== EXERCISE INSTRUCTIONS ==
Go to the line in the entries below that holds "Screen dimensions: 868x495" and repeat exactly from there through the line that holds "840x630 pixels.", inclusive.

Stored entries:
□ □ □

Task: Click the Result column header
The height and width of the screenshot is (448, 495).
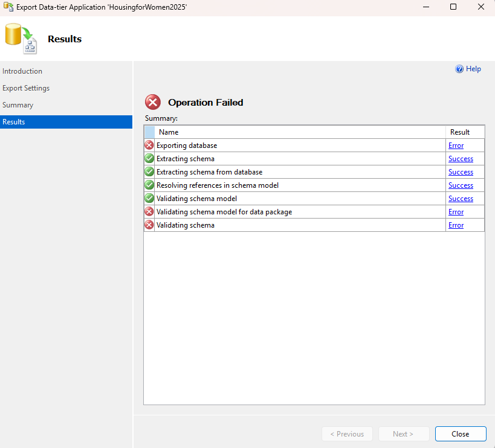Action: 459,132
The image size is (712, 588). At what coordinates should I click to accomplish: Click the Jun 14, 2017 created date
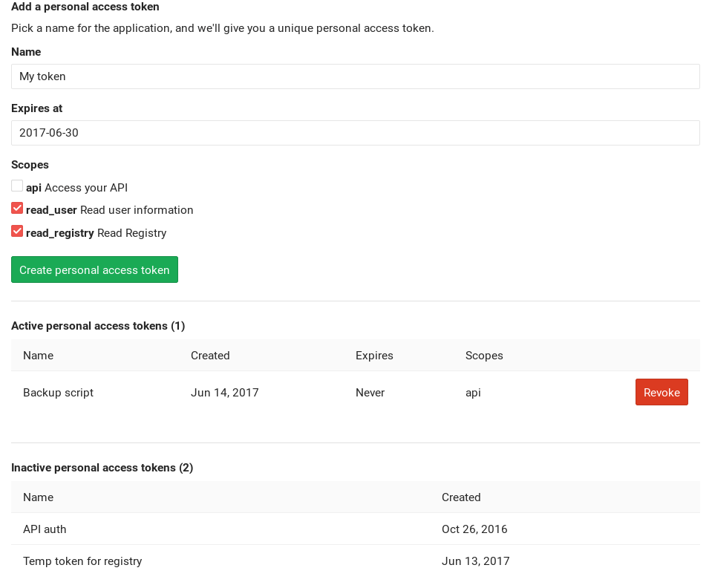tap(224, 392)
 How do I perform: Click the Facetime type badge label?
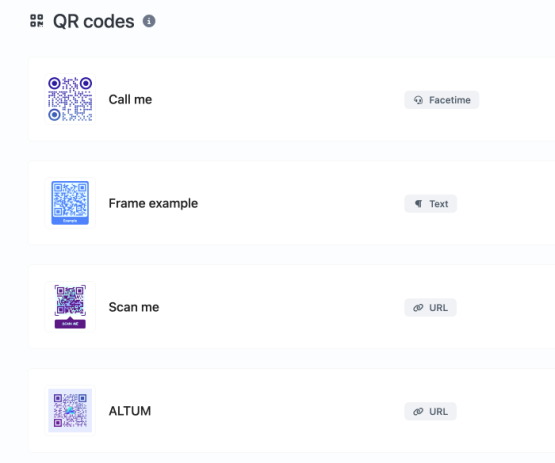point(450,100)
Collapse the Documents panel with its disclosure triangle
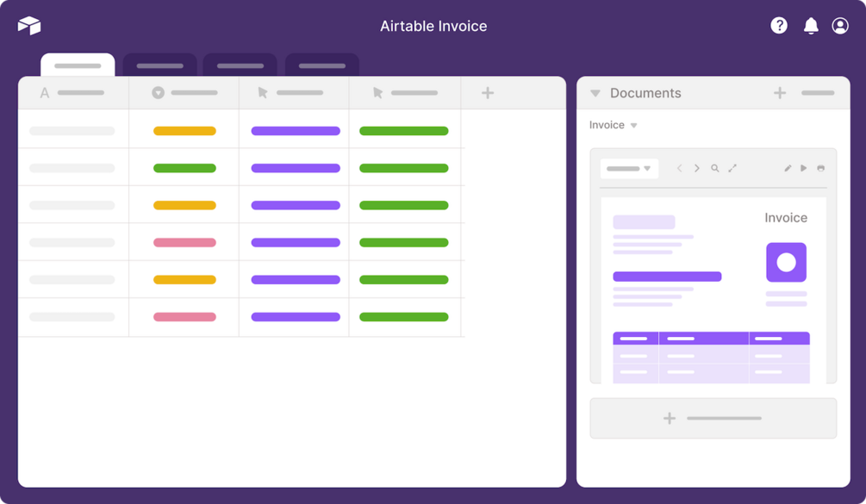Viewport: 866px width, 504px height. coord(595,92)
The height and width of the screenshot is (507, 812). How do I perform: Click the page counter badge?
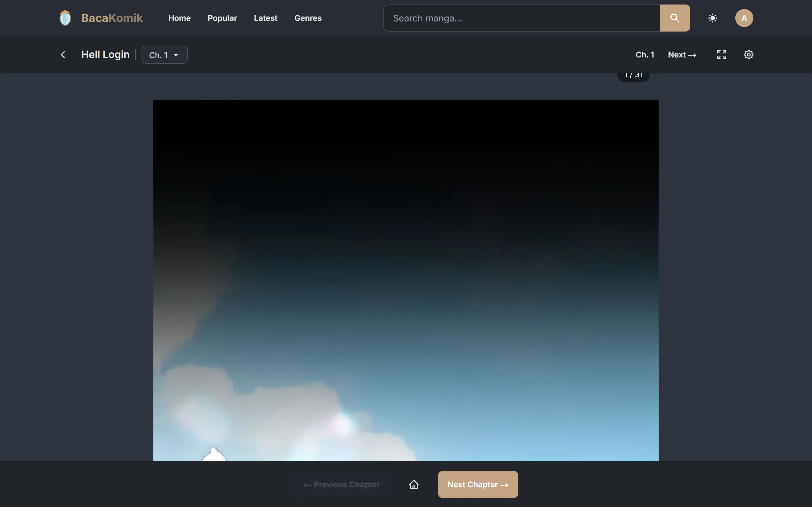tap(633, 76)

□ □ □

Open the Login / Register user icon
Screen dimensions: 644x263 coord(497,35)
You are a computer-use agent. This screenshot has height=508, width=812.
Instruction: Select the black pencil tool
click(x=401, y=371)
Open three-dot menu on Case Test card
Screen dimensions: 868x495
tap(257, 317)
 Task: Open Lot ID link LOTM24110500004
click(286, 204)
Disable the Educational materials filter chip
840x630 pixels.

□ □ □

== TASK RESULT ==
Screen dimensions: 868x495
tap(257, 317)
 Task: Open Lot ID link LOTM24110500004
click(286, 204)
Disable the Educational materials filter chip
840x630 pixels.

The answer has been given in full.